Alternatively, in another embodiment of the image restoration step (S500) according to another exemplary embodiment of the present invention, image restoration is sequentially performed N times, but when restoring an Nth image, the first to Nth differential microwave signals are A weight is applied and the remaining weight is set to 0 to perform image restoration, and the N-1 th image restoration result may be used as an initial condition for the N th image restoration result. For example, when restoring the first image, a weight w _N+1 may be assigned to the first difference microsignal 811 while the weights other than w _N+1 are set to 0, thereby performing one image restoration. When restoring the second image, the weights excluding w _N+1 and w _N are set to 0 and the first image restoration result is set as the initial condition (I _initial ), and the weight w _N to the first difference micro signal 811 ₊₁ and weight w _N to the second difference microsignal 812 By assigning it, the second image restoration can be performed. When the third image is restored, the weights other than w _N+1 , w _N , and w _N-1 are set to 0, and the second image restoration result is set to the initial condition (I _initial ). A weight w _N+1 is given, and a weight w _{N is applied} to the second differential microsignal 812 And a weight w _N-1 to the third difference micro-signal 813, and a series of sequential image restorations may be performed in the order of performing the third image restoration.

In the breast cancer detection method according to another embodiment of the present invention, after the microwave signal dividing step (S200), a plurality of first microwave signals (a _N ^means , d _N ^means , d _N-1 ^means ,..., d ₁ ^means ; Based on the measured microsignal), a breast cancer determination step (not shown) of determining that breast cancer is present in a portion indicating a value greater than or equal to the threshold value may be further included. For example, the threshold value may be a value that can be determined to be a tumor based on microwave signals measured in advance for each frequency in a breast without a tumor (normal breast). Alternatively, the threshold value may be a value that can be determined to be a tumor based on values obtained by giving a predetermined weight to microwave signals measured in advance for each frequency in a breast without a tumor (normal breast). Or, the threshold value is the plurality of second microwave signals (a _N ^calc , d _N ^calc , d _N-1 ^calc ,..., d ₁ ^calc ) and the first microwave signal (a _N ^means , d _N ^means , d _N-1 ^means ,..., It may be a value that can be determined as a tumor based on the difference value of d ₁ ^means) .

Alternatively, the step of determining breast cancer (not shown) according to an embodiment of the present invention may further include a lookup table unit (not shown).
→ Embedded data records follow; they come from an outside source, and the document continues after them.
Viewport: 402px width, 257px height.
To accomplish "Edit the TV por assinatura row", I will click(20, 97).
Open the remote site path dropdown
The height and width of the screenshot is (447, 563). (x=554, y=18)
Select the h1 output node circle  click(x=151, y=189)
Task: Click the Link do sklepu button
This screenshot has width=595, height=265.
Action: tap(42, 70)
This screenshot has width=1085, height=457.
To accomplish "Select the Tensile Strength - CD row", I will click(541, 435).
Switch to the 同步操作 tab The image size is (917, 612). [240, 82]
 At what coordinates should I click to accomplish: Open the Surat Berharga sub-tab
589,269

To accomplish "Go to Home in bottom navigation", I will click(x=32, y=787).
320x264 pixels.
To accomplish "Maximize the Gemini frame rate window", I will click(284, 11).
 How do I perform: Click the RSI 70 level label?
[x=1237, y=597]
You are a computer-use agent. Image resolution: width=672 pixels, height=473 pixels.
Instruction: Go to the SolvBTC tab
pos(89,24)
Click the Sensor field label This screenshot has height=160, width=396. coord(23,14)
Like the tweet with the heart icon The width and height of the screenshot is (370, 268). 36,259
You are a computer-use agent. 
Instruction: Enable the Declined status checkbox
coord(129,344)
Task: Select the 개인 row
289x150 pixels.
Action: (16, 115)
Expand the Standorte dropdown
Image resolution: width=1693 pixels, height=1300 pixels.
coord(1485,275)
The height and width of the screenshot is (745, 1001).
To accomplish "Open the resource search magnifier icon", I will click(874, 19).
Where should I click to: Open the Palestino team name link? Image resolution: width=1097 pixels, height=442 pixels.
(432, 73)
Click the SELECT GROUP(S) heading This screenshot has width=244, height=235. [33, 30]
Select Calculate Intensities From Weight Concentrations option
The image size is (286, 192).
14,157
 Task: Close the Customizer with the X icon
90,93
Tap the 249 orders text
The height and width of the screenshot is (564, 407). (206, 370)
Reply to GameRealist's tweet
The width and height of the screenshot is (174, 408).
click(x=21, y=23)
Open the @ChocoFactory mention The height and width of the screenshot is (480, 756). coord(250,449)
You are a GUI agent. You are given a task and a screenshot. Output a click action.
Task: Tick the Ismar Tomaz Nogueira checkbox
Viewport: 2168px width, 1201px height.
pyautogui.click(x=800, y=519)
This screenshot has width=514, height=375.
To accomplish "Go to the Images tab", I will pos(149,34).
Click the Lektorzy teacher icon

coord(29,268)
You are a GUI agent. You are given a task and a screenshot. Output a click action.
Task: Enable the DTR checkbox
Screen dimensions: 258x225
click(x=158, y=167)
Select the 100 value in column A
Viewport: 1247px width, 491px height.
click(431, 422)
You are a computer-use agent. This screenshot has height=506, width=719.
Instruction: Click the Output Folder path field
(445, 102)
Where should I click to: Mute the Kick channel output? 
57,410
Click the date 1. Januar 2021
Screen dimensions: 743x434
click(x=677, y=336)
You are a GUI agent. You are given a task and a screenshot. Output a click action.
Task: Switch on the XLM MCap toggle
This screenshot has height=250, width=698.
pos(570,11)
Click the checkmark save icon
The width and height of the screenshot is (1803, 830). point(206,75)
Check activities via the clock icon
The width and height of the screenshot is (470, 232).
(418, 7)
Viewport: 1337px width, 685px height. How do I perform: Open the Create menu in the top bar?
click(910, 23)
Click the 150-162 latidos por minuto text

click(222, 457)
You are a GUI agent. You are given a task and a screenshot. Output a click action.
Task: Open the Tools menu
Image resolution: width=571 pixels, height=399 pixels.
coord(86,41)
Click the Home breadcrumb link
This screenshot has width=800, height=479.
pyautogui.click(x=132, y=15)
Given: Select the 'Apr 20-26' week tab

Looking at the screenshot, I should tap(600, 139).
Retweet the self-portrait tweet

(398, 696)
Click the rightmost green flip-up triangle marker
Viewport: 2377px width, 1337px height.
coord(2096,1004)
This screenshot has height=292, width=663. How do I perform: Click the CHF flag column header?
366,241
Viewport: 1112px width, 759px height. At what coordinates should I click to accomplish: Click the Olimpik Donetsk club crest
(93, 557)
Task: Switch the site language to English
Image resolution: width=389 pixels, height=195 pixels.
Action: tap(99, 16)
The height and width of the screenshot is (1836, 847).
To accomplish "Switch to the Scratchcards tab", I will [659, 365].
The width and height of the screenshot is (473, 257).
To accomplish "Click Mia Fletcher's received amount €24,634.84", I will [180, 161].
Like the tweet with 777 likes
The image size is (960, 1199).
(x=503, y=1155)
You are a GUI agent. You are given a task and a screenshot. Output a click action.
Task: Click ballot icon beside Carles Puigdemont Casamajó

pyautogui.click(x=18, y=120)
The lookup table unit stores a threshold value that can be determined to be a tumor in the breast in advance for each frequency component based on a value obtained by dividing the microwave signal measured in the breast without tumor (normal breast) by frequency component, and automatically You can make it possible to detect. As in the above, the threshold value may be a value that can be determined as a tumor based on microwave signals measured in advance for each frequency in a breast without a tumor (normal breast). Alternatively, the threshold value may be a value that can be determined to be a tumor based on a difference value between the plurality of second microwave signals and the first microwave signal.

In this way, when the measured microwave signal is decomposed into a plurality of frequency components to find an optimal image, or the measured microwave signal is divided into a plurality of frequency components to sequentially perform image restoration, the conventional Image restoration is superior to the image restoration method using the entire microwave signal (microwave signal not divided for each frequency component). Therefore, compared to a conventional breast cancer detection method using a whole microwave signal, a small tumor can be imaged with discrimination, and breast cancer can be diagnosed early.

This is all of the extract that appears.